Four lessons from Fred Wilson

I admire Fred Wilson for his clarity of thought. So when he gave a talk where he listed out four lessons from his life, I just had to write them down. My favorite one is the last one.

First lesson

A VC’s most important role is that of a cheerleader. It may seem like nothing, but it is everything.

Wilson draws this from General Georges Doriot, the “father of venture capitalism”, and from whom Wilson learnt everything about venture capital.

It doesn’t just apply to venture capital. If you lead a team, you have to be their biggest cheerleader: you have to be the one creating the energy around them that will spur them to say yes, to work together, to create innovative solutions, and not give up. This is true whether you are their direct manager or an indirect manager or a tech lead. Without this, they will not be able to persist or solve hard problems — which is all we do in tech. There are solved problems and there are hard problems — there are no easy problems. And no one gets paid for solving already solved problems.

Second lesson

You need a cheerleader in your life. Find one.

He says his wife is his biggest cheerleader, and calls her the secret of his success. Like Doriot, he says, she understood the importance of this support and believed in Wilson from the start.

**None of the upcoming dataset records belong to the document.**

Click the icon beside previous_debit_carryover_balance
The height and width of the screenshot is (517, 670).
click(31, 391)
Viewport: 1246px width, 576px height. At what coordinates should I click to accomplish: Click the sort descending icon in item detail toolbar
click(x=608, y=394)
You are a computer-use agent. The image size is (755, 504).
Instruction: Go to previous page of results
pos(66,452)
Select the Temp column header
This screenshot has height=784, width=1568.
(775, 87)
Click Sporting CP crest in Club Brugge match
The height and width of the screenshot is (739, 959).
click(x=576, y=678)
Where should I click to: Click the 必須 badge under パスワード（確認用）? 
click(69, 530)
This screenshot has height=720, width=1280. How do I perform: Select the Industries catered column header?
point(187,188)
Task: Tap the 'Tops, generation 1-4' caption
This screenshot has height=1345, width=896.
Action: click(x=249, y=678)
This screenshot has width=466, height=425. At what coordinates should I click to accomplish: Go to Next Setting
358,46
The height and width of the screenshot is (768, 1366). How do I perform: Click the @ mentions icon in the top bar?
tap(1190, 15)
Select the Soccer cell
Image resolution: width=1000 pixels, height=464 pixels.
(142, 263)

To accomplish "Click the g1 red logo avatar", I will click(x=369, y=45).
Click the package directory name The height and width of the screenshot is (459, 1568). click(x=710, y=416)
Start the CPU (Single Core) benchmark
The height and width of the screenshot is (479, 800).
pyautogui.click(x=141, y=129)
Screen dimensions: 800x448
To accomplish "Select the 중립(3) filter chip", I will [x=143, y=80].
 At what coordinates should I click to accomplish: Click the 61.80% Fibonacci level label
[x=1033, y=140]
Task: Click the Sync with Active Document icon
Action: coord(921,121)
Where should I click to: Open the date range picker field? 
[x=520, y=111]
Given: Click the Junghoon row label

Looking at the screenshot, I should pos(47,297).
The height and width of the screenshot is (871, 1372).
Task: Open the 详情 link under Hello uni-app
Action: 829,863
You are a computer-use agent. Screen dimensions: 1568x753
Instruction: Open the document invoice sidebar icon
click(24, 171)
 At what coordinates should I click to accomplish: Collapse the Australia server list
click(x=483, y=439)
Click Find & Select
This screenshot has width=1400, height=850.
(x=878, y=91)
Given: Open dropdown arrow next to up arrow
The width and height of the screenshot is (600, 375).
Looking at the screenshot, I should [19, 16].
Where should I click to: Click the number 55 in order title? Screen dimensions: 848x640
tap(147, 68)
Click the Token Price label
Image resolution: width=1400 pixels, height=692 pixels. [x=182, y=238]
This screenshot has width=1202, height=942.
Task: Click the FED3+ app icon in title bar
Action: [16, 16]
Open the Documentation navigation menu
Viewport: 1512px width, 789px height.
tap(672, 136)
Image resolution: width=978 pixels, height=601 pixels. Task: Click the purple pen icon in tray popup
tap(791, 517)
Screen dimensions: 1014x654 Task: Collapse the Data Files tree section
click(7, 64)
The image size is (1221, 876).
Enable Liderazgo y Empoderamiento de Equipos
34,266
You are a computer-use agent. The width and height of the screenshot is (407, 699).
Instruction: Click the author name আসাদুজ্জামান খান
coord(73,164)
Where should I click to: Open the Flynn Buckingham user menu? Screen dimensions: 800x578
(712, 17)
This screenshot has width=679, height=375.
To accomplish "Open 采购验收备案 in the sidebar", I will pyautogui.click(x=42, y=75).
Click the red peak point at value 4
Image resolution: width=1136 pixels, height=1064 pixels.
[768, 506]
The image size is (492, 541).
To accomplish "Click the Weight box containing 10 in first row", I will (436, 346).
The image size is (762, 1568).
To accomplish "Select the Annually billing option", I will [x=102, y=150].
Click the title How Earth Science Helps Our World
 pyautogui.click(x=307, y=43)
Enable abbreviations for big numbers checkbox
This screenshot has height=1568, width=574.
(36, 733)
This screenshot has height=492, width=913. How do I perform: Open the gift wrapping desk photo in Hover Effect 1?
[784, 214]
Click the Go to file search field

I see this as a corollary to the first lesson. Just like you need to be a cheerleader for your team, you need a cheerleader for yourself. The world and the business environment we inhabit is more volatile than ever. To be able to persist and do our best work, you need someone who can always point out to the light through the fog.

Third lesson

Fucking up royally is good for you, if you take the time to learn from it.

The playbook he came up with after his first venture capital firm failed was the reason of his success. He says he spent a couple of years “licking his wounds” after Flatiron Partners and thinking about what had happened.

This rings true for me too. Skills do not develop linearly in life and when I look at the jumps in my abilities, they have always been after disastrous failures. If you want to convince me you are good at something, you’ll have to tell me about when you were bad at it!

Fourth lesson

The best time to invest in something is when nobody believes in besides you. You have to totally believe in it, and you have to know why.

Wilson refers to his first fund, and the thesis it was based on. It was his best fund and one of the best the industry has seen, returning 15x when most people refused to participate in it and laughed at the notion of investing in the internet (there is still more in the fund to return).

The part I like the most here is: “you have to know why”. That is what creates the difference between being wrong and being perhaps right. If you are able to reason about the why, you will be able to understand when and where you are wrong and shift course accordingly. Fred Wilson, for that first fund, had written a manifesto to help himself articulate the why.

People are never entirely right or entirely wrong, just more or less. The picture starts out as blurred, and as parts of it comes into focus, it is crucial to know which parts you are right about and shift towards those.